Директор крайне разочарован, когда Джейк выбирает простой дубовый гробик, без аляповатых латунных украшений, филиграни и надписей.
Это было три дня назад. Заупокойная служба состоится сегодня в одиннадцать.
- Я хочу, чтобы ты пришла, - говорит Джейк по телефону. Его голос звучит необычайно устало. Слышу, как на заднем плане работает кофеварка.
Прошло сто девяносто восемь дней. Сегодня утром я произвела подсчеты.
Четыре тысячи семьсот пятьдесят два часа.
Двести восемьдесят пять тысяч сто двадцать минут.
Семнадцать миллионов сто семь тысяч двести секунд.
- Эбби… - Он ждет и неровно дышит в трубку.
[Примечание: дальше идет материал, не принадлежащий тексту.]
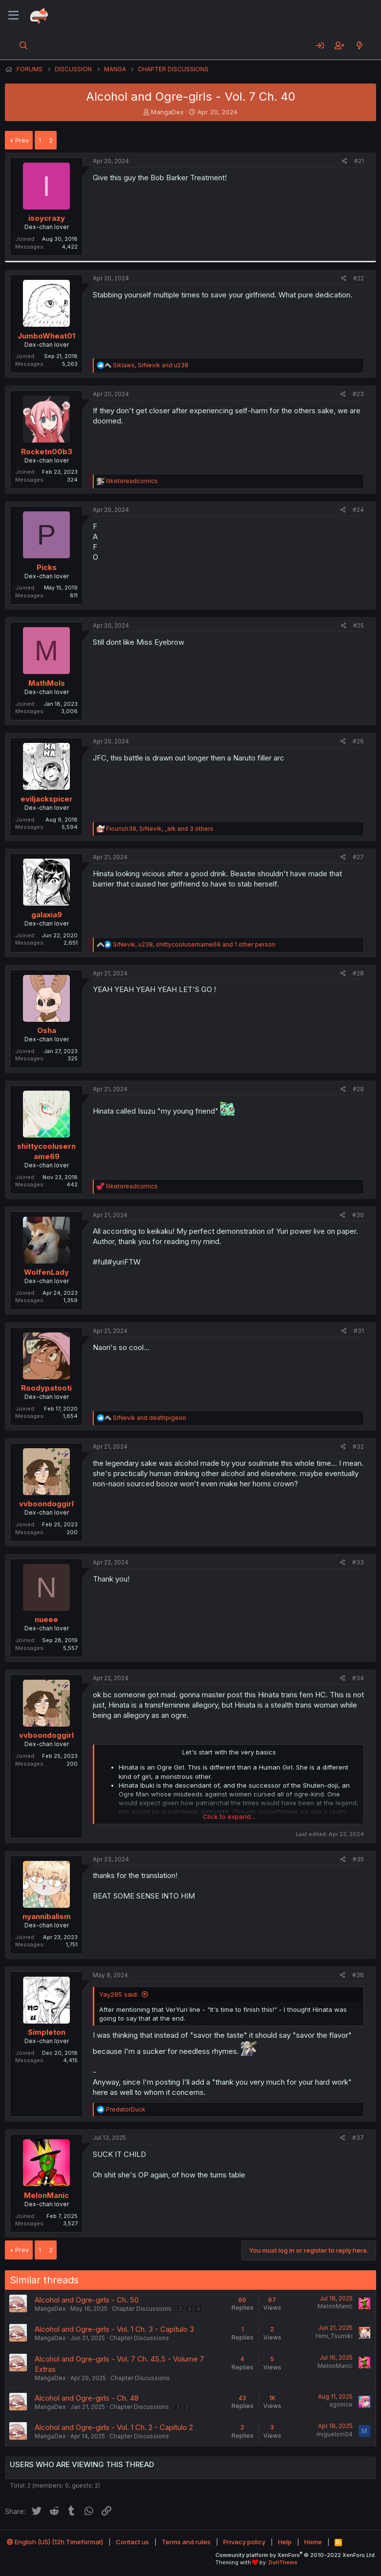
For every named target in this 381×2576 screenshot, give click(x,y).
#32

Честно говоря, прав ему отказать нет никаких. Я была неосторожна, отвлеклась, материнский инстинкт на несколько секунд замолк, и в решающий момент выбрал неверное направление - из-за всего этого Эмма пропала. Те, кто пожелает оплакать Эмму, соберутся сегодня на печальную церемонию из-за меня.
- Да, конечно.
Слышу, как Джейк наливает себе кофе и размешивает сахар. Ложечка позвякивает о края кружки.
- Заедешь?
- Хорошо.
Ищу в шкафу что-нибудь черное, старательно накладываю макияж и еду к Джейку. Вместе отправляемся в церковь, молча. Джейк с загадочным выражением лица следит за дорогой.